It's great to see Portis' finest novel getting a little attention at last. Pity it took everyone 20 years to notice that Dog of the South is a masterpiece. Here are the Seventies as they were lived outside Hollywood:an American "Era of Stagnation," a stagnant pond in which tiny creatures like Ray Midge, protagonist of this novel, move in little circles. Ray is a bore, a weapons-nerd and military-history pedant, a tiresome "selfish little fox" in the words of his dancing ex-mother-in-law and "an effete yeoman" in his own estimation. But he is also the voice to which Portis assigns some of the funniest and most beautiful sentences ever written. Ray's failed attempt to live out an heroic tale of vengeance is the story, and it's a great story; but it's Portis' extraordinary prose that will stay with you long after you finish this novel. My brothers and I, who had read this novel dozens of times, used to conduct whole conversations consisting of memorized sentences from the novel. It's that good.

I forgot how much I liked this guy. . . . .

I read NORWOOD when I was about eleven years old, and loved it, reading it once or twice a year until well into my teens, when the book either fell apart or got lost somewhere.Imagine my joy at being enfolded in Charles Portis' marvelous universe once again, where a man puts plastic bags on his junkyard dog's feet because the dog doesn't like getting his feet wet;old men in big shoes and smocks hollar outside motel rooms, and, when confronted say, "I'm just fooling around," and missionaries politely disagree over who is more destructive: human beings or goats.This book is a million laughs. Readers of NORWOOD might find some similarities between the narrator/protagonist and Norwood's brother-in-law Bill Bird.

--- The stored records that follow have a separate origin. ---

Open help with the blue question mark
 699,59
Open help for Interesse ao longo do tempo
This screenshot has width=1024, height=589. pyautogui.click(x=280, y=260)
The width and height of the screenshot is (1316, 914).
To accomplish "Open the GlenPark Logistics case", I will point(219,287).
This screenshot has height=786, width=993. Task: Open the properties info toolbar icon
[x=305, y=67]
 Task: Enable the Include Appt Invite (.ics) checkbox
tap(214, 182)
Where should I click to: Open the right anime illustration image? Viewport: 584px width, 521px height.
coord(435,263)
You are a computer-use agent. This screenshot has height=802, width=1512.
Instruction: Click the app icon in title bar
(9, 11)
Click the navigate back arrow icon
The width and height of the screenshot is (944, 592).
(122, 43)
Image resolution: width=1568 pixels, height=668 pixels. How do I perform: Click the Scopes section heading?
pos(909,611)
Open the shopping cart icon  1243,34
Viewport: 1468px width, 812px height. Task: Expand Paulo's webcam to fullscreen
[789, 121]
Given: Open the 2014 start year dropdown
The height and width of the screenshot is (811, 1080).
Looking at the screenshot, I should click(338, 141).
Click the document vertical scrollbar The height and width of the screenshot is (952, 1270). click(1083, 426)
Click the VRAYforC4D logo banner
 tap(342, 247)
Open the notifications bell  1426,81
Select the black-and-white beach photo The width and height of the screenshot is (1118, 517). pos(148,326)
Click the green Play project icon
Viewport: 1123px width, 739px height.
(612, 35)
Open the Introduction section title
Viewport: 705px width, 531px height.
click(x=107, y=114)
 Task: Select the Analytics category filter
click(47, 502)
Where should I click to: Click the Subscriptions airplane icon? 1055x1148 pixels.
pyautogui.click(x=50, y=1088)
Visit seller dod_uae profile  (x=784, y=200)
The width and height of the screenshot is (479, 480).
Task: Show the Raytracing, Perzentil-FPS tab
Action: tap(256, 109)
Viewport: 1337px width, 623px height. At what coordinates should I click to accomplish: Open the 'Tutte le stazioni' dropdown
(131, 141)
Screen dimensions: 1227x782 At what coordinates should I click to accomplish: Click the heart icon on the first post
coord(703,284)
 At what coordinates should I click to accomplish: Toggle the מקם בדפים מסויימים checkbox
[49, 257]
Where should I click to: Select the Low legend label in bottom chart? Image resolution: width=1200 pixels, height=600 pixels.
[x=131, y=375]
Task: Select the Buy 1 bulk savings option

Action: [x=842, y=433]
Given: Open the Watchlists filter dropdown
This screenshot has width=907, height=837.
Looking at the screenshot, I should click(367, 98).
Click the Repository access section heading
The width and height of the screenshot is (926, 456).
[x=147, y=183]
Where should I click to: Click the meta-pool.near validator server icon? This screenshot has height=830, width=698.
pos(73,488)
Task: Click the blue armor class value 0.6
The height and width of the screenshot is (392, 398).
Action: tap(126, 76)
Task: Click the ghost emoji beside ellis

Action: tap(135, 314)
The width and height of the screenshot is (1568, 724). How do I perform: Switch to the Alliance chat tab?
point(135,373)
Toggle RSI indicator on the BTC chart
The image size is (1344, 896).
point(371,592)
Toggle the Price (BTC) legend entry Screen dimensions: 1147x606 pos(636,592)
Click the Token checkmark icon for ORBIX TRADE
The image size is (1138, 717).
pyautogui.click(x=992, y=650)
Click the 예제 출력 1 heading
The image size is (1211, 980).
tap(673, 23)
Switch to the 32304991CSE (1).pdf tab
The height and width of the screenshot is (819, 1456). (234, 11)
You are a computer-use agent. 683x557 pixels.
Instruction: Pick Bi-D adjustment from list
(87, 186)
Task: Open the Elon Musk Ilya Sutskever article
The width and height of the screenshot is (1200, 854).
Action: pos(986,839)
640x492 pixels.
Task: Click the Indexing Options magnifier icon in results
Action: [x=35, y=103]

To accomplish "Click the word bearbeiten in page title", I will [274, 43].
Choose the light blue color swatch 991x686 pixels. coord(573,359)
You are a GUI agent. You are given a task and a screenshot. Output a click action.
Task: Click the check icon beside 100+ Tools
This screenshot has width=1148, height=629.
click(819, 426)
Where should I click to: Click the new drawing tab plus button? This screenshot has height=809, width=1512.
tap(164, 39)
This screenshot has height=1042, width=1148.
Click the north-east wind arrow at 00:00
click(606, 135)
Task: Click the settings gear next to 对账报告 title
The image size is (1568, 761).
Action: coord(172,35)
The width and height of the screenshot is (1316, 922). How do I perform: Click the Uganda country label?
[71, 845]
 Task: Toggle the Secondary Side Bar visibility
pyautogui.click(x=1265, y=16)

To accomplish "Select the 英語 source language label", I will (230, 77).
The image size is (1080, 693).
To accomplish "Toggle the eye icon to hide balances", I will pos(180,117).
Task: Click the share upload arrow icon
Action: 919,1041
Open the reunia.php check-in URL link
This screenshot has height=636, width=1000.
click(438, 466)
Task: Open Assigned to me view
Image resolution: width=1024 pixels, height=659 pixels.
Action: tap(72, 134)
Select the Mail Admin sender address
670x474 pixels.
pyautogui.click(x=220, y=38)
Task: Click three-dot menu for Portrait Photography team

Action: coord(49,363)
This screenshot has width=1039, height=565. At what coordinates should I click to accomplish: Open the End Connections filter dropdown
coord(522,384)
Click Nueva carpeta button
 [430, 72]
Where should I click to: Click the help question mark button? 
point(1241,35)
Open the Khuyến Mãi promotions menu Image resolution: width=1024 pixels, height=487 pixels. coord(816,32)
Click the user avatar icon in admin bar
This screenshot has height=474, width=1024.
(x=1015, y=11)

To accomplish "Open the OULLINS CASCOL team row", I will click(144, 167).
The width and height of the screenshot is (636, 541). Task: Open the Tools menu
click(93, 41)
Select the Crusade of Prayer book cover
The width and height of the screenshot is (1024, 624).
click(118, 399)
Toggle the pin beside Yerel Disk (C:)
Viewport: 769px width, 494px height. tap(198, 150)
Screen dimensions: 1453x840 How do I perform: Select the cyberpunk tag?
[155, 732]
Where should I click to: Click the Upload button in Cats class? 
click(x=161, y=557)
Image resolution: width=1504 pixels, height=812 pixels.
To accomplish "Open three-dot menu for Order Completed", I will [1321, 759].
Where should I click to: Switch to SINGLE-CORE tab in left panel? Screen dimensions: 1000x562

One of the funniest books I have ever read.

Portis is perhaps the most underrated comic novelists of our time. When you finish reading Dog of the South, get Norwood and Gringos, two other hilarious and gracefully written books. Please tell Mr Portis to write another novel--he hasn't for some time, and I need a Portis refill round about now.

Never thought I was capable of awarding 5 stars!

This book is absolutely hilarious. Why haven't I heard of this author? My goodness, it took an exerpt in the Atlantic Monthly to hook me but I was literally in tears of laughter after reading a few pages. Imagine Garrison Keillor on LSD and you have Portis.